----- GIVEN ENTRIES

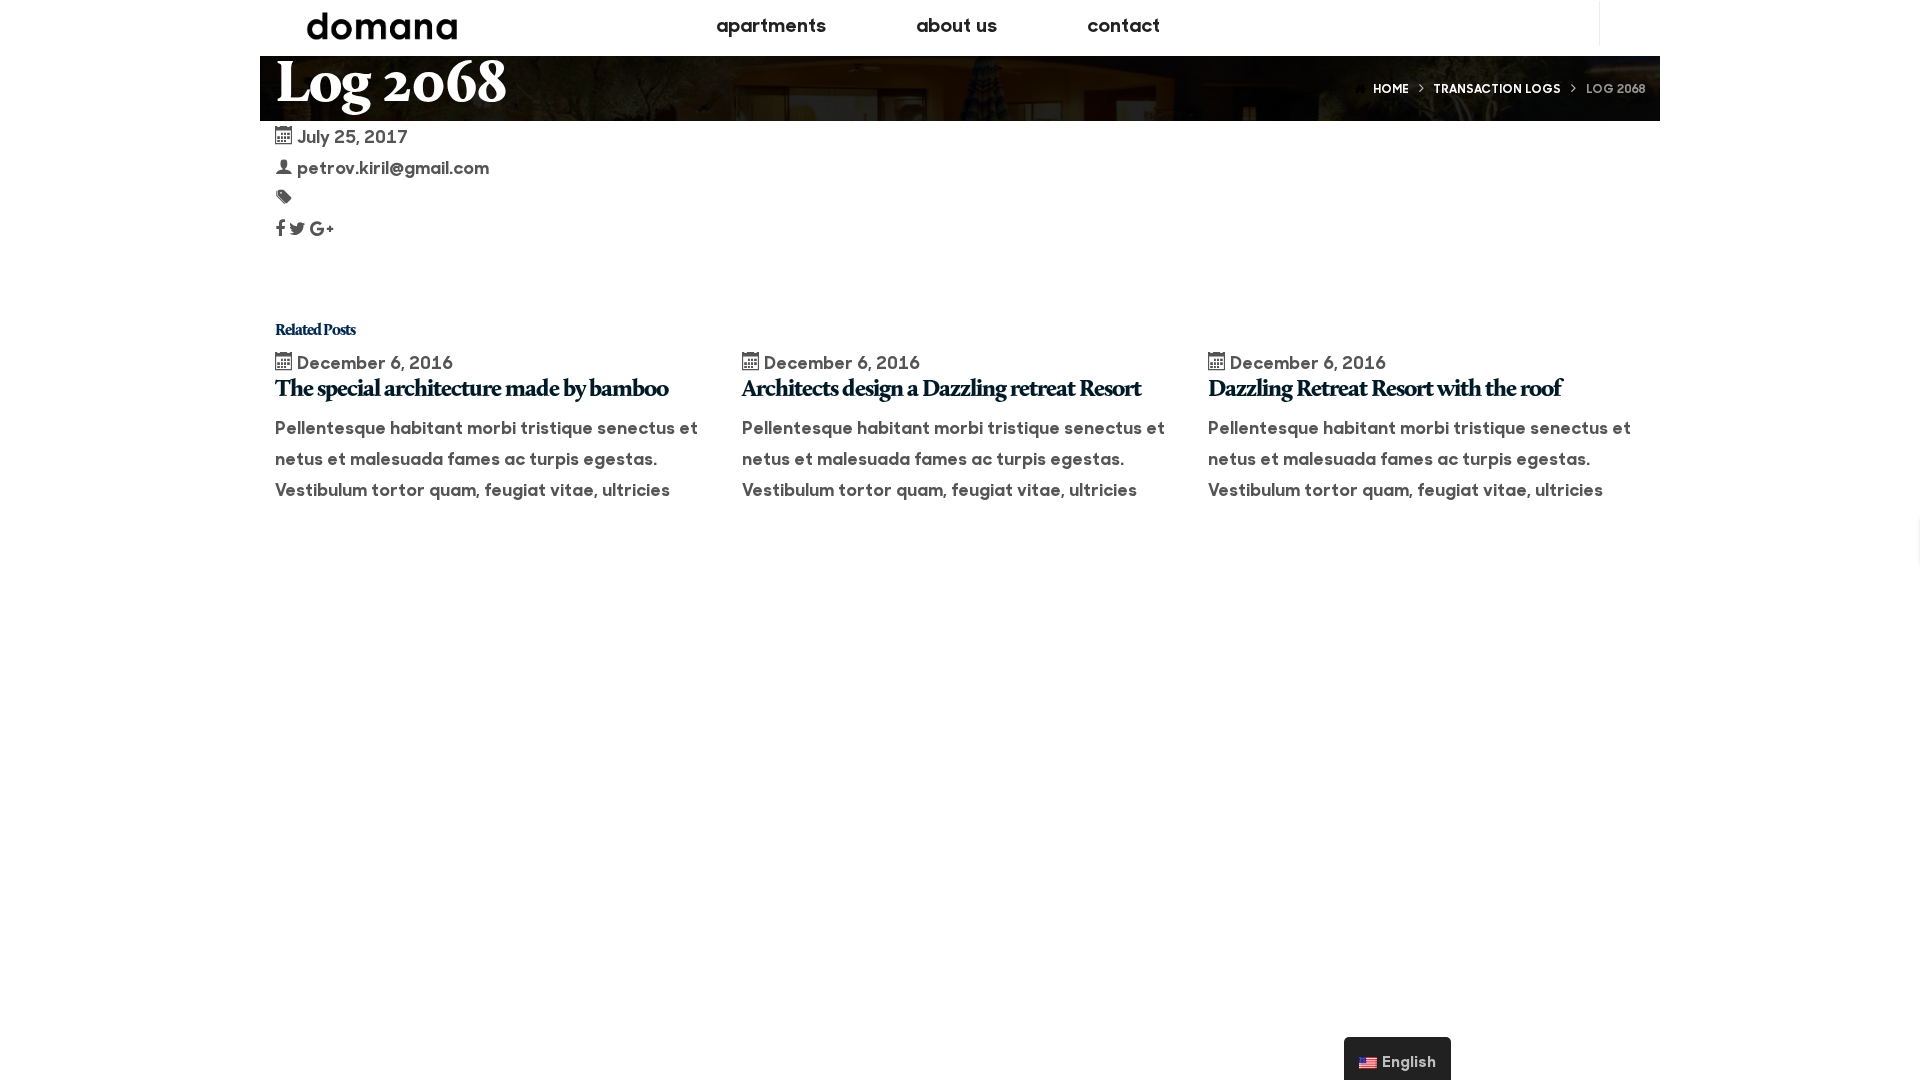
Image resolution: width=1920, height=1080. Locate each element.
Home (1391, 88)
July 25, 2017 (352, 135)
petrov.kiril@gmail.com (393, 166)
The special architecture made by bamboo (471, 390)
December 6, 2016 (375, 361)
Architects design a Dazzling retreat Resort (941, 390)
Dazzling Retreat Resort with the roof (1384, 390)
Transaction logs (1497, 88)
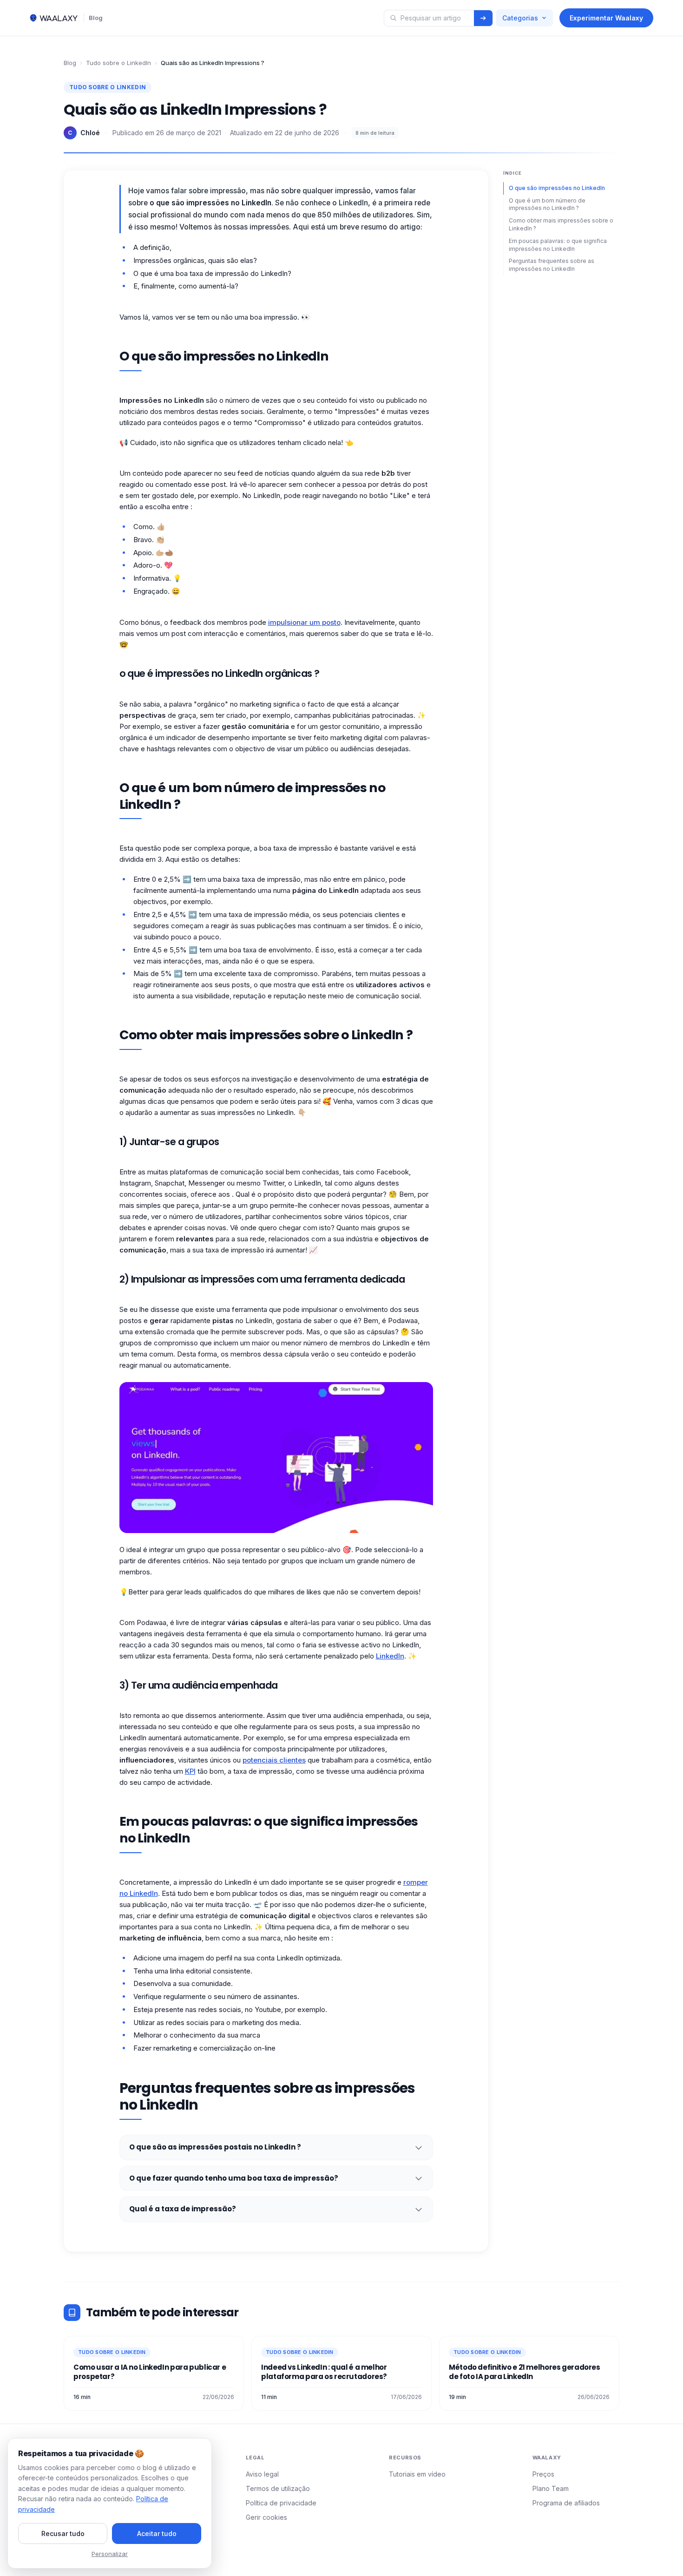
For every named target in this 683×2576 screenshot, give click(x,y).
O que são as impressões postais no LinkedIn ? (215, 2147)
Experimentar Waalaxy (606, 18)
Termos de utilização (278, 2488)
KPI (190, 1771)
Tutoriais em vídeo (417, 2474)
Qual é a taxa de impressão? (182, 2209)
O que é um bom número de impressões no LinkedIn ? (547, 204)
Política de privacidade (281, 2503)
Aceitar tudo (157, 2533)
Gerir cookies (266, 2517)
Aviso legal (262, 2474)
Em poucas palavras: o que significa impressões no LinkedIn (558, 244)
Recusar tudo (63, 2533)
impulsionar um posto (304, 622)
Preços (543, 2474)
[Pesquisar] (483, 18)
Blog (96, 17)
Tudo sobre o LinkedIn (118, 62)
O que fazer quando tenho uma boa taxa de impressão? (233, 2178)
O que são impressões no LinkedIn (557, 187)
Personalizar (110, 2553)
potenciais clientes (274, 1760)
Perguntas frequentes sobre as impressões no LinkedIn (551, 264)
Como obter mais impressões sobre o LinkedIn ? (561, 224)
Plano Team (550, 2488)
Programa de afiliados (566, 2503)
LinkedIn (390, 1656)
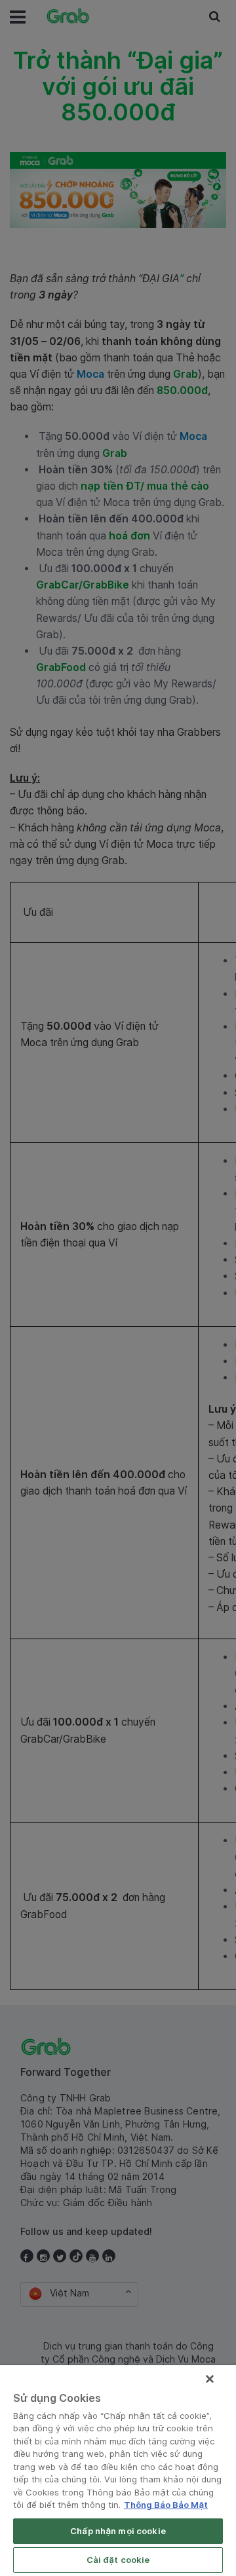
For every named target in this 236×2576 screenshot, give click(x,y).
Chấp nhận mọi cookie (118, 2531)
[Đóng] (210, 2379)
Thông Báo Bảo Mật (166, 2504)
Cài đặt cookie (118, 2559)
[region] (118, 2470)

----------

WORK INSTRUCTION:
Find the word "click" in the listing above, then copy each line where it turns up.

SOLUTION TO THIS TASK:
For every named target in this 683×2576 screenshot, give click(x,y).
For every named target in this 236×2576 screenshot, give click(x,y).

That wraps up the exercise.